> [What you need to do]: Using the listing below, keep only the lines with the word "Viewport" and copy them.

> [Exercise data]:
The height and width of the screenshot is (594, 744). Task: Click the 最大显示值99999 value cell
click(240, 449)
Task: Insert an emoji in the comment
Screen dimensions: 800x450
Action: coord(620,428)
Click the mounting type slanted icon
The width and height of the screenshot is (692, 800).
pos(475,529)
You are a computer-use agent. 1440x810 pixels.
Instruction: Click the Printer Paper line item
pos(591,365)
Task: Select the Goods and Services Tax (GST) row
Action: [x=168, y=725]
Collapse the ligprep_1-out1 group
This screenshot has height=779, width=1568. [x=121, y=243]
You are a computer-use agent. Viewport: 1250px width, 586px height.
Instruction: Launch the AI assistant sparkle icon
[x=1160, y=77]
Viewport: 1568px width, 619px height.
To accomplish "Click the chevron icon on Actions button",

> [Solution]:
You are a computer-use agent. Viewport: 1250px width, 586px height.
Viewport: 1568px width, 619px height.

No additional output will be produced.